O Brasil precisava fazer uma nova Lei de Imprensa, que consolidasse o paradigma institucional, centrado no equilíbrio entre o ato livre de informar e as garantias integrantes dos valores subjetivos da honra. O modelo legislativo também devia prever critérios eficientes de reparação civil dos danos materiais e morais causados pelo exercício da atividade de imprensa, além de adequar à moderna técnica penalista as sanções aos delitos de opinião.
No momento em que a informação é um dos maiores bens de apreciação econômica e de significação social, é muito importante deixar presente que não existe supremacia da liberdade de imprensa sobre a honra dos cidadãos. É preciso que haja previsibilidade dos limites de veiculação da notícia.
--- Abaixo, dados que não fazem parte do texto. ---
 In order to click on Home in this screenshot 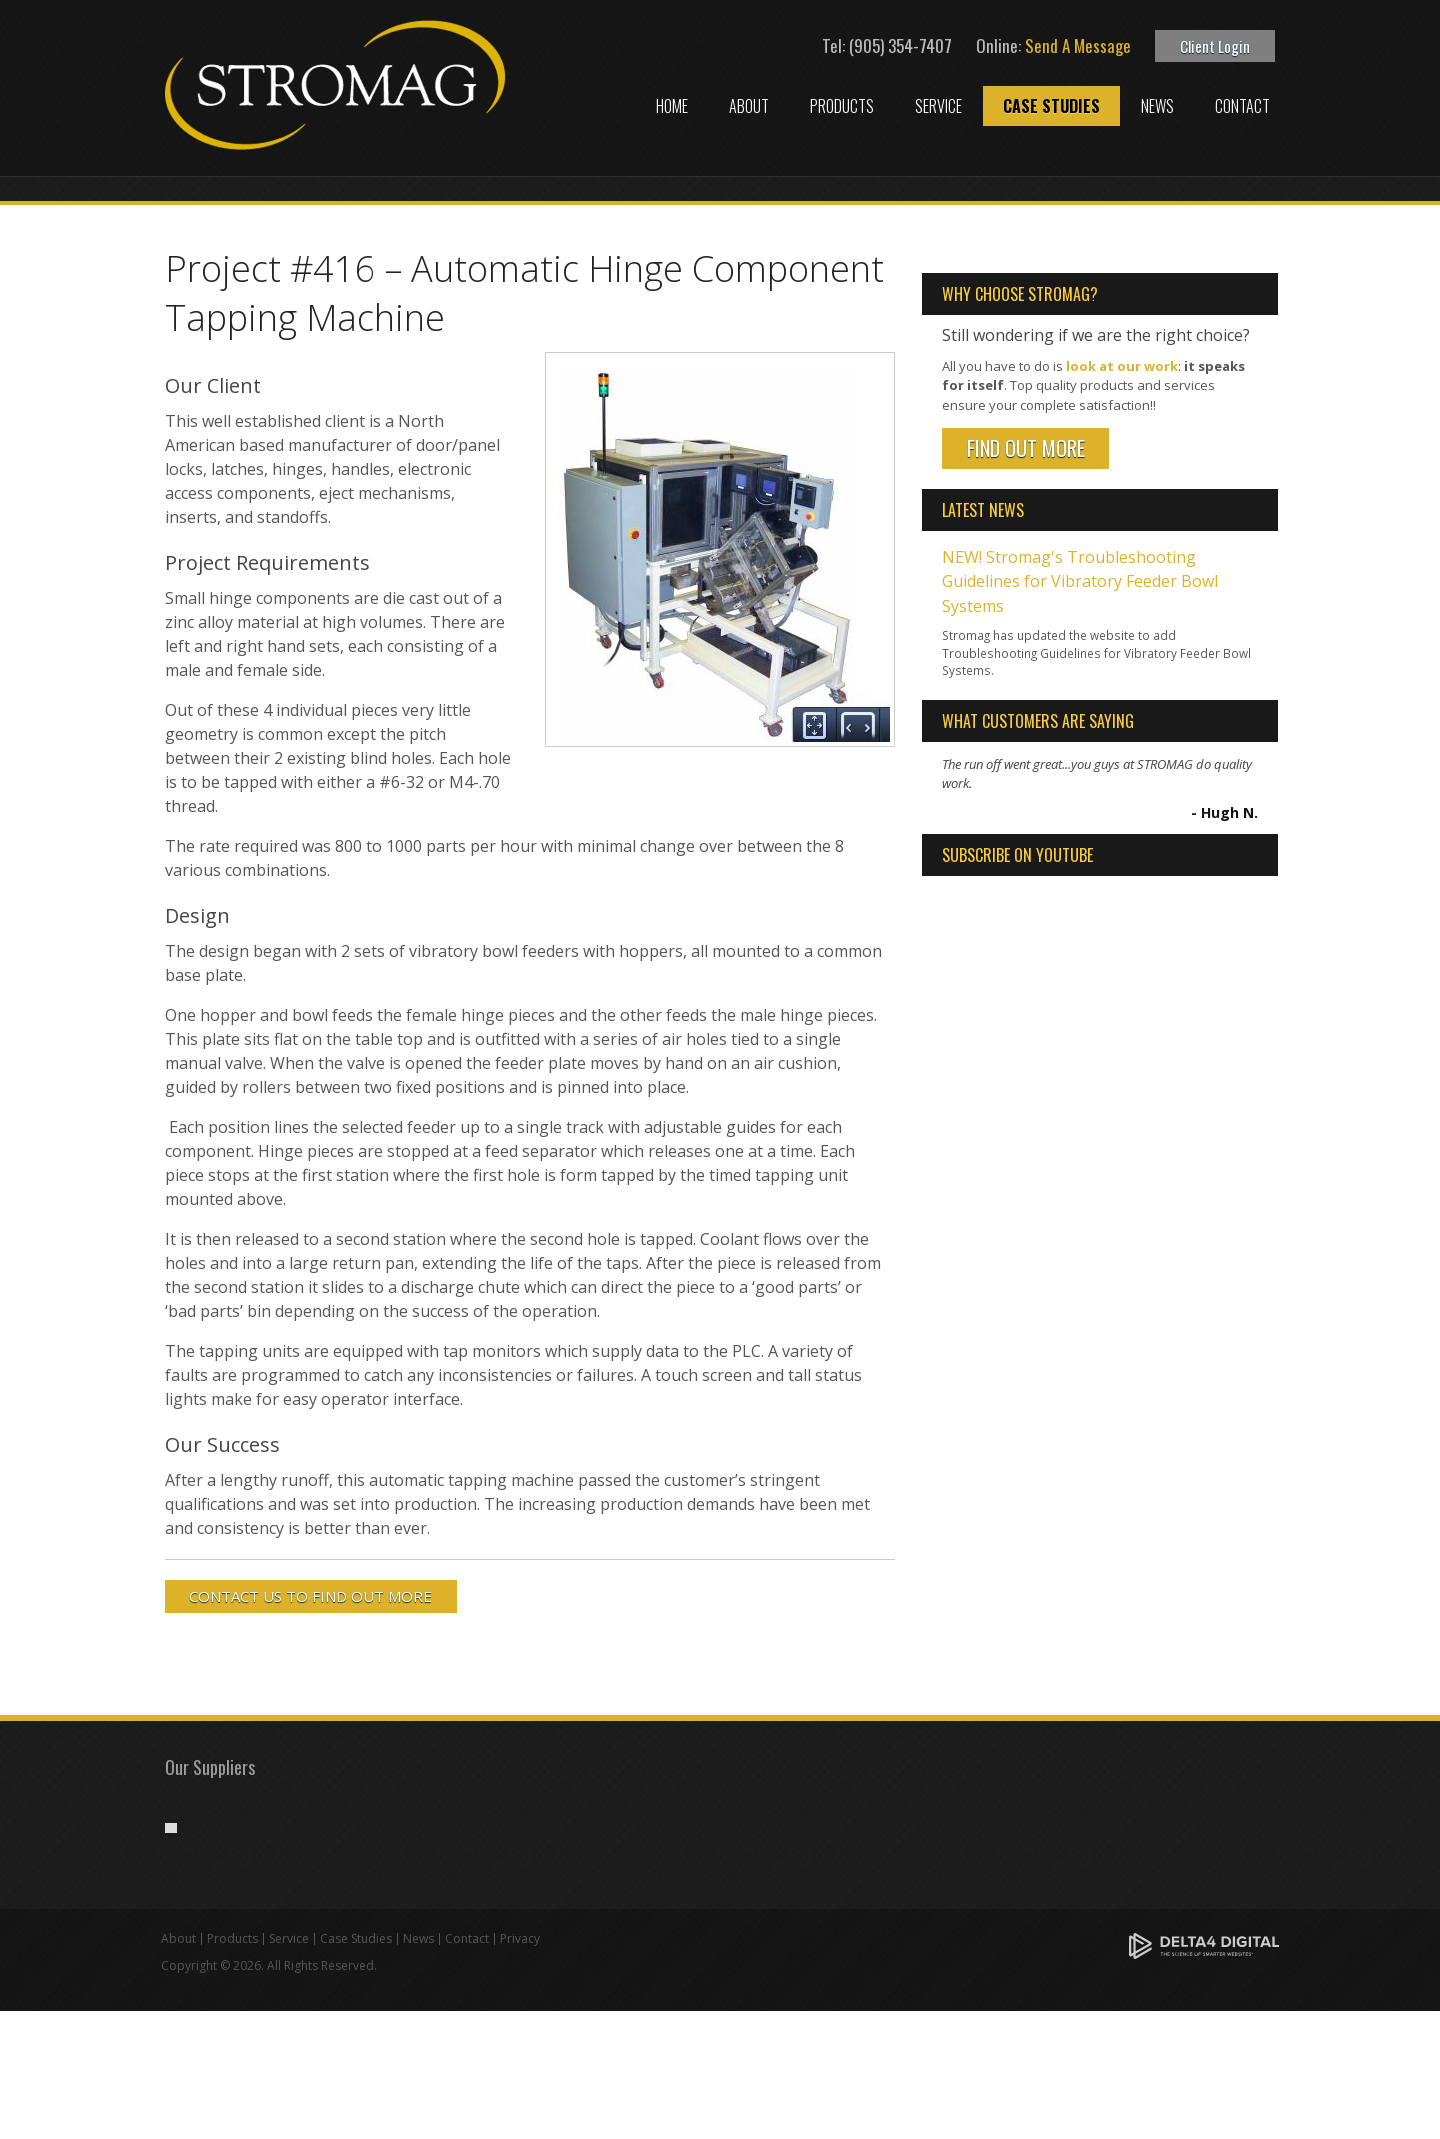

E não se pode esperar que os abusos sejam contidos apenas pela autoconsciência dos valores éticos que norteiam a atividade jornalística. Isso, no entanto, não equivale a dizer que precisamos de uma lei eivada de instrumentos intimidatórios.
Aliás, o substitutivo proposto trilhou caminhos mais saudáveis ao ampliar o conceito de liberdade de imprensa. Foi eliminada a possibilidade de obstaculização, por sentença judicial, de publicação ou transmissão de determinada matéria, como forma de censura prévia, de acordo com o disposto na atual Lei de Imprensa. Outro indicativo é a extensão do alcance da exceção da verdade, permitindo a prova de fato veiculada contra qualquer autoridade, algo vedado na legislação vigente.
Ainda nessa direção, imprime significativo avanço quando elimina a pena privativa de liberdade para os delitos de imprensa. Não era admissível a manutenção de modalidade penal, que se mostrou ineficiente na prática processual e falida como medida punitiva para ilícitos dessa espécie. Além disso, a moderna doutrina criminal reserva o encarceramento aos delitos de alto potencial ofensivo. Não tenho dúvida de que, para casos de imprensa, a melhor prescrição legal é a pena de prestação de serviços à comunidade, cumulada com pena de multa. Essa nova sistemática, adotada no substitutivo, vai assegurar a eficácia penal e social da punição.
A responsabilidade civil advinda de dano material ou moral, causada pela atividade de imprensa, também é prevista a partir de parâmetros jurídicos objetivos, que visam recompor com justiça o patrimônio e a honra ofendidos do cidadão, proporcionalmente à intensidade do dano. Sem, contudo, inviabilizar, pela indenização, a solvabilidade da empresa de comunicação. Rejeita-se, assim, a proposta inicial de fixação de teto percentual baseado no faturamento da empresa jornalística.
O direito de resposta pode ser considerado o coração do substitutivo. Ele alia celeridade processual à praticidade de execução dessa prerrogativa do ofendido. O cidadão que não obtiver resultado ao seu requerimento do direito de resposta poderá fazê-lo judicialmente, seguindo um rito processual simplificado e com prazo de conclusão máximo de seis dias úteis. O substitutivo também contempla o ofendido com garantias do direito de resposta, na medida editorial exata do agravo.
Não há porque negar que foram muitas as tentações, ainda que minoritárias, para que fosse elaborado texto punitivo, eivado de disposições revanchistas a comportamentos específicos da imprensa brasileira. Entretanto, buscamos caminho que passasse ao largo dos impulsos emocionais e elaboramos substitutivo apoiado no ideal democrático e afinado com as modernas técnicas legislativa e penal.
Visando amadurecer e equilibrar essas metas, promovi debates com federações e associações profissionais de jornalistas e de imprensa, para que fosse consolidado um texto final que estivesse à altura dos elevados valores da cidadania e da imprensa brasileiras.